Juiz diz-se ofendido
Osvaldo Malanga diz-se ofendido pelas declarações dos ex-trabalhadores do BANC, expressas numa carta e promete responsabilizar criminalmente os subscritores.
“É muito grave a acusação que contra nós é feita, enquanto juiz, visto que em momento algum terei subtraído o que quer que seja do património do falido e aditado ao nosso”.
O magistrado judicial também disse que “se tivesse interesse nalguma coisa teríamos usado outro mecanismo, como por exemplo comprar por interposta pessoa ou outro qualquer fraudulento, mas que não o fizemos e nem pretendemos fazer”.

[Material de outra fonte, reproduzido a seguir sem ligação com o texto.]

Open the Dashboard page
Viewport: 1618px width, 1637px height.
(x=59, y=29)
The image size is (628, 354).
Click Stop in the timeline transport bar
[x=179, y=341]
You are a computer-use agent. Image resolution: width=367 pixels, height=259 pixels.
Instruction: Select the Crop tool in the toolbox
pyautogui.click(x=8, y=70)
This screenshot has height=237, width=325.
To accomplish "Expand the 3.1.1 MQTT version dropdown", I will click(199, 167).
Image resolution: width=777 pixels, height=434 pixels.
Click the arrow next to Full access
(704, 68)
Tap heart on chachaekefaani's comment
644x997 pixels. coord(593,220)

Ainda disse que fruto da actividade dele foi aberta uma conta bancária onde foi depositado todo o dinheiro arrecadado e será posteriormente transferido para a conta do Tribunal, a fim de se pagar os credores.

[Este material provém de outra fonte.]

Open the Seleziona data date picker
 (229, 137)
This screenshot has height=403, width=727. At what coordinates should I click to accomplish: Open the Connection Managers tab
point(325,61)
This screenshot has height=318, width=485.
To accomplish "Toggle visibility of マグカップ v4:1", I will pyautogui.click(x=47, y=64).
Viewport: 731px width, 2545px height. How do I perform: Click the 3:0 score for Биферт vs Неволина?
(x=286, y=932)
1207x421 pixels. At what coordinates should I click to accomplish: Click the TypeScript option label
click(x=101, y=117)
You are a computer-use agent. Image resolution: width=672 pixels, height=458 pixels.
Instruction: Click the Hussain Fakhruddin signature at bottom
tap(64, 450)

Alves Bernardo, jurista, diz que não legal e muito menos moralmente recomendável que membros do banco, cuja licença comercial lhe foi retirada por práticas desconformes aos fundos próprios regulamentares e deficiência no modelo de governança participem do processo de recuperação de activos para posterior liquidação.
O jurista também esclareceu que, no caso em concreto, a administração da massa falida do BANC não tem como escopo o exercício da actividade mercantil, tem a missão de administrar o património do falido e recuperá-lo para o alcance das finalidades do processo de falência.
“Para dizer que a administração da massa falida não tem qualquer vinculação empregatícia com os colaboradores do falido”, declarou o jurista citado para justificar a ausência dos antigos trabalhadores do BANC na comissão liquidatária.